= EXERCISE PROMPT =
Provide an exact reproduction of every entry.
** Opening PROVIDED MATERIAL block **
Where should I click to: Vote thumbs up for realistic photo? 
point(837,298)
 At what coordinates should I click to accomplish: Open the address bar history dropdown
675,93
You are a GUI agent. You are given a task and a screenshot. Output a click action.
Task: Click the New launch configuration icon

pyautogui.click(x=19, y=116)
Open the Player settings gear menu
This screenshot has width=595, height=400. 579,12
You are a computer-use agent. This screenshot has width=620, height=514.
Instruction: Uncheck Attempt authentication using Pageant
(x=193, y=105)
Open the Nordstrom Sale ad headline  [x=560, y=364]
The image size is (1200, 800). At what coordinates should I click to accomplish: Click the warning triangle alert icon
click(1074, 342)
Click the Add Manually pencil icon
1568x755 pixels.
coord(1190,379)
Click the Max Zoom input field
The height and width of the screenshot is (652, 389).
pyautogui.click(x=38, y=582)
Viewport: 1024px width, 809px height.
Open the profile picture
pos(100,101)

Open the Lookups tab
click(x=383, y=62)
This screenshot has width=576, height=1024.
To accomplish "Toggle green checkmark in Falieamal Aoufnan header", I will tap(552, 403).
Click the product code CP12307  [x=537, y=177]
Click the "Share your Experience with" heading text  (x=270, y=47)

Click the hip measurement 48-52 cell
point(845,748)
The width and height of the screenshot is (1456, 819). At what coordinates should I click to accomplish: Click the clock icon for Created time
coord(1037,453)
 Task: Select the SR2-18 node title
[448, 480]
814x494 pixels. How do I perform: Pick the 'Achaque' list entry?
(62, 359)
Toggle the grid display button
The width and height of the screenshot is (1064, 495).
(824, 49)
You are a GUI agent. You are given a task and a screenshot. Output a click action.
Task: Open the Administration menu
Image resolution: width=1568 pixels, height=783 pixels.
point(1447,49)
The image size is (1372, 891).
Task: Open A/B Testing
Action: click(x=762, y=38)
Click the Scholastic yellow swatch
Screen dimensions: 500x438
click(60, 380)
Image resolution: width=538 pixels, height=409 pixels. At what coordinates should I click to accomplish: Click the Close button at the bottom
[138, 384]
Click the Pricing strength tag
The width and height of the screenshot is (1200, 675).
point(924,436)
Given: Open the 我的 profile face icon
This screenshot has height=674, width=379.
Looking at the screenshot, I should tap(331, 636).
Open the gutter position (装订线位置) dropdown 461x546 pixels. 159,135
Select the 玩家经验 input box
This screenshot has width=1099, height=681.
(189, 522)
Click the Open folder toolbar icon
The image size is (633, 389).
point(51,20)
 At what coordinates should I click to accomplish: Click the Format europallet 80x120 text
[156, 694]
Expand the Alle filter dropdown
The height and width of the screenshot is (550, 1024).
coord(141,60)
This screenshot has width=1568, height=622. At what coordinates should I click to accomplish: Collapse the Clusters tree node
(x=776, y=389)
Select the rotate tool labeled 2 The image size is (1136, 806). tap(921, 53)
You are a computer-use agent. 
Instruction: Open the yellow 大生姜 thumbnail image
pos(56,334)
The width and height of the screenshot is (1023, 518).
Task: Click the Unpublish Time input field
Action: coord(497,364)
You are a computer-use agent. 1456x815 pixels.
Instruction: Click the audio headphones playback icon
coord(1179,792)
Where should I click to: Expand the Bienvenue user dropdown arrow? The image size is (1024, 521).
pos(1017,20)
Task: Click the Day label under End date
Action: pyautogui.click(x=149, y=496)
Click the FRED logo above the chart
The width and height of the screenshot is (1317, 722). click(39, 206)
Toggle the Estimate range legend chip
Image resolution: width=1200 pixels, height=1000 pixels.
** Closing PROVIDED MATERIAL block **
= ANSWER BOX =
Where should I click to: Vote thumbs up for realistic photo? 
point(837,298)
 At what coordinates should I click to accomplish: Open the address bar history dropdown
675,93
You are a GUI agent. You are given a task and a screenshot. Output a click action.
Task: Click the New launch configuration icon

pyautogui.click(x=19, y=116)
Open the Player settings gear menu
This screenshot has width=595, height=400. 579,12
You are a computer-use agent. This screenshot has width=620, height=514.
Instruction: Uncheck Attempt authentication using Pageant
(x=193, y=105)
Open the Nordstrom Sale ad headline  [x=560, y=364]
The image size is (1200, 800). At what coordinates should I click to accomplish: Click the warning triangle alert icon
click(1074, 342)
Click the Add Manually pencil icon
1568x755 pixels.
coord(1190,379)
Click the Max Zoom input field
The height and width of the screenshot is (652, 389).
pyautogui.click(x=38, y=582)
Viewport: 1024px width, 809px height.
Open the profile picture
pos(100,101)

Open the Lookups tab
click(x=383, y=62)
This screenshot has width=576, height=1024.
To accomplish "Toggle green checkmark in Falieamal Aoufnan header", I will tap(552, 403).
Click the product code CP12307  [x=537, y=177]
Click the "Share your Experience with" heading text  (x=270, y=47)

Click the hip measurement 48-52 cell
point(845,748)
The width and height of the screenshot is (1456, 819). At what coordinates should I click to accomplish: Click the clock icon for Created time
coord(1037,453)
 Task: Select the SR2-18 node title
[448, 480]
814x494 pixels. How do I perform: Pick the 'Achaque' list entry?
(62, 359)
Toggle the grid display button
The width and height of the screenshot is (1064, 495).
(824, 49)
You are a GUI agent. You are given a task and a screenshot. Output a click action.
Task: Open the Administration menu
Image resolution: width=1568 pixels, height=783 pixels.
point(1447,49)
The image size is (1372, 891).
Task: Open A/B Testing
Action: click(x=762, y=38)
Click the Scholastic yellow swatch
Screen dimensions: 500x438
click(60, 380)
Image resolution: width=538 pixels, height=409 pixels. At what coordinates should I click to accomplish: Click the Close button at the bottom
[138, 384]
Click the Pricing strength tag
The width and height of the screenshot is (1200, 675).
point(924,436)
Given: Open the 我的 profile face icon
This screenshot has height=674, width=379.
Looking at the screenshot, I should tap(331, 636).
Open the gutter position (装订线位置) dropdown 461x546 pixels. 159,135
Select the 玩家经验 input box
This screenshot has width=1099, height=681.
(189, 522)
Click the Open folder toolbar icon
The image size is (633, 389).
point(51,20)
 At what coordinates should I click to accomplish: Click the Format europallet 80x120 text
[156, 694]
Expand the Alle filter dropdown
The height and width of the screenshot is (550, 1024).
coord(141,60)
This screenshot has width=1568, height=622. At what coordinates should I click to accomplish: Collapse the Clusters tree node
(x=776, y=389)
Select the rotate tool labeled 2 The image size is (1136, 806). tap(921, 53)
You are a computer-use agent. 
Instruction: Open the yellow 大生姜 thumbnail image
pos(56,334)
The width and height of the screenshot is (1023, 518).
Task: Click the Unpublish Time input field
Action: coord(497,364)
You are a computer-use agent. 1456x815 pixels.
Instruction: Click the audio headphones playback icon
coord(1179,792)
Where should I click to: Expand the Bienvenue user dropdown arrow? The image size is (1024, 521).
pos(1017,20)
Task: Click the Day label under End date
Action: pyautogui.click(x=149, y=496)
Click the FRED logo above the chart
The width and height of the screenshot is (1317, 722). click(39, 206)
Toggle the Estimate range legend chip
Image resolution: width=1200 pixels, height=1000 pixels.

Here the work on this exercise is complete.